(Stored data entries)

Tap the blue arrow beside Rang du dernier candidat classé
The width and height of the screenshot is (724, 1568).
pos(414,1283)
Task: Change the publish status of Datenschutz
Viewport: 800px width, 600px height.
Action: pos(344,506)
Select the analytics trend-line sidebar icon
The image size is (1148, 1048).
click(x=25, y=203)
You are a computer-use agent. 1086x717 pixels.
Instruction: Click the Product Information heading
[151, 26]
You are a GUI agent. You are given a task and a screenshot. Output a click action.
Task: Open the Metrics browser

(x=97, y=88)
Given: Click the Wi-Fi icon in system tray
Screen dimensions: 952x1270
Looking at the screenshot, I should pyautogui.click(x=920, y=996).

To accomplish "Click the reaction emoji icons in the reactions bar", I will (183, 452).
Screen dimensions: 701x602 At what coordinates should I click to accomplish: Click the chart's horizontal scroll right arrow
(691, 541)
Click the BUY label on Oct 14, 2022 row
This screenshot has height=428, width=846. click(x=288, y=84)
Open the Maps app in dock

**AIM OF THE TASK:**
In your reply, restate every entry exactly.

**TASK SOLUTION:**
Tap the blue arrow beside Rang du dernier candidat classé
The width and height of the screenshot is (724, 1568).
pos(414,1283)
Task: Change the publish status of Datenschutz
Viewport: 800px width, 600px height.
Action: pos(344,506)
Select the analytics trend-line sidebar icon
The image size is (1148, 1048).
click(x=25, y=203)
You are a computer-use agent. 1086x717 pixels.
Instruction: Click the Product Information heading
[151, 26]
You are a GUI agent. You are given a task and a screenshot. Output a click action.
Task: Open the Metrics browser

(x=97, y=88)
Given: Click the Wi-Fi icon in system tray
Screen dimensions: 952x1270
Looking at the screenshot, I should pyautogui.click(x=920, y=996).

To accomplish "Click the reaction emoji icons in the reactions bar", I will (183, 452).
Screen dimensions: 701x602 At what coordinates should I click to accomplish: Click the chart's horizontal scroll right arrow
(691, 541)
Click the BUY label on Oct 14, 2022 row
This screenshot has height=428, width=846. click(x=288, y=84)
Open the Maps app in dock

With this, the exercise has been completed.